* **TASK PROMPT**
Would you print out all of the data exactly and keep the pictures out of it?

* **Screenshot grounding data**
**********
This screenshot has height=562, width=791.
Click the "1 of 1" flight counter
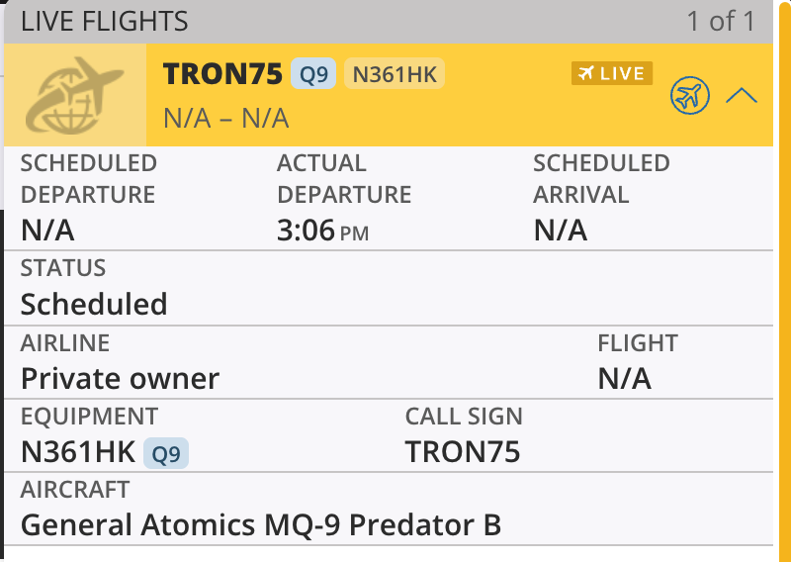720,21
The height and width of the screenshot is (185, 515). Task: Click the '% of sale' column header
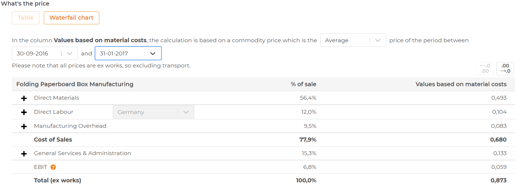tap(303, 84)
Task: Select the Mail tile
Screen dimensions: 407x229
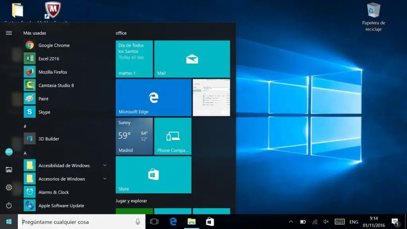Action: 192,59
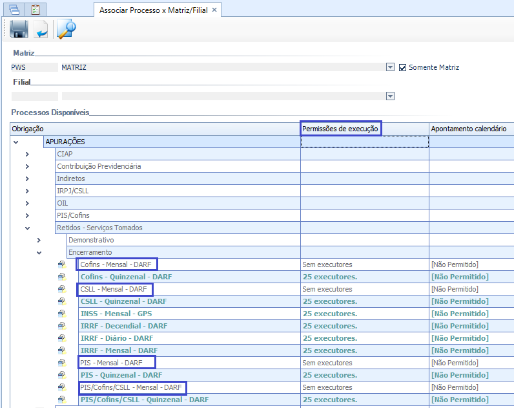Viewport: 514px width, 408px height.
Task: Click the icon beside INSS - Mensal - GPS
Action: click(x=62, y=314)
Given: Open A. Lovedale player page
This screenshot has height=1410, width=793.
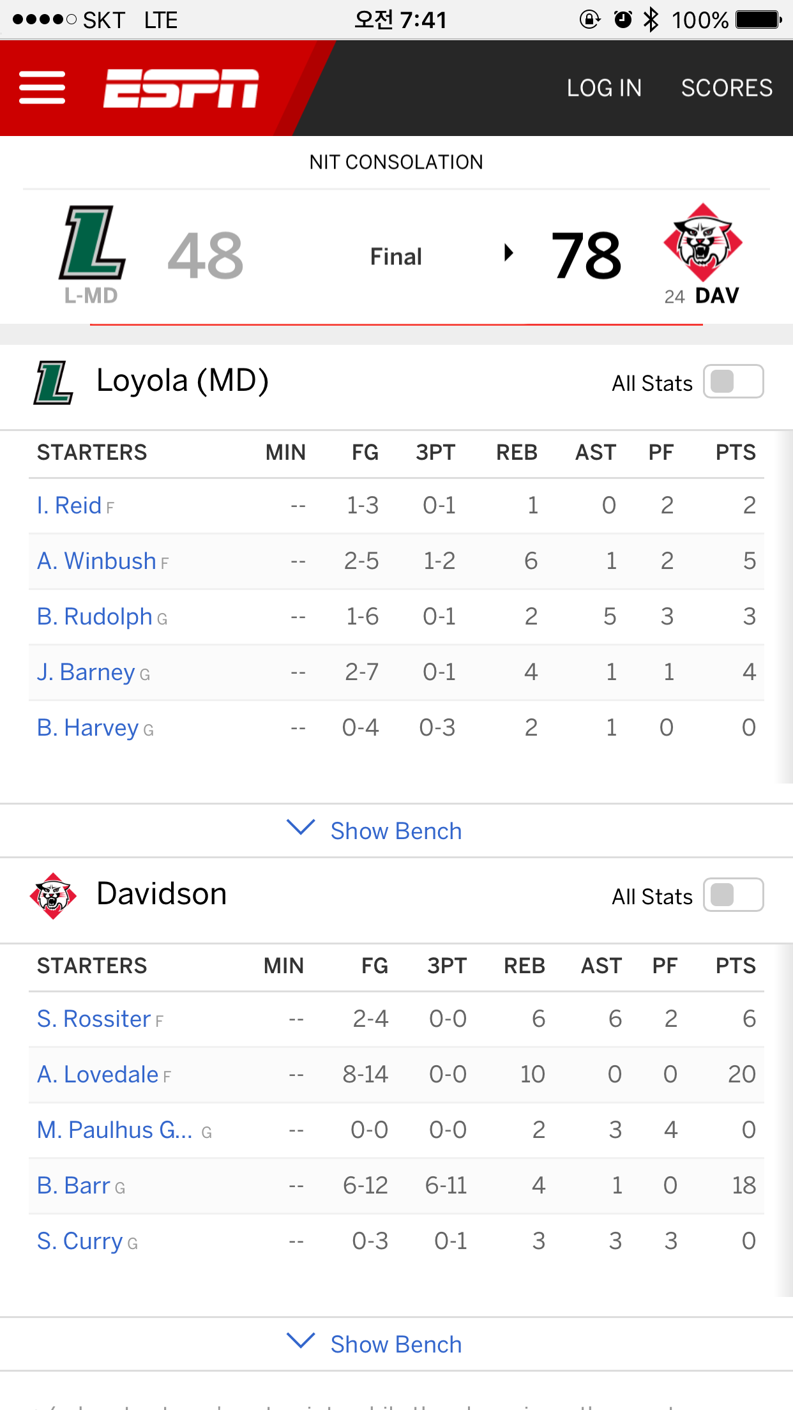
**********
* **OUTPUT**
This screenshot has height=562, width=791.
Click the "1 of 1" flight counter
720,21
The height and width of the screenshot is (185, 515). Task: Click the '% of sale' column header
tap(303, 84)
Task: Select the Mail tile
Screen dimensions: 407x229
Action: 192,59
Viewport: 514px width, 408px height.
Task: Click the icon beside INSS - Mensal - GPS
Action: click(x=62, y=314)
Given: Open A. Lovedale player page
This screenshot has height=1410, width=793.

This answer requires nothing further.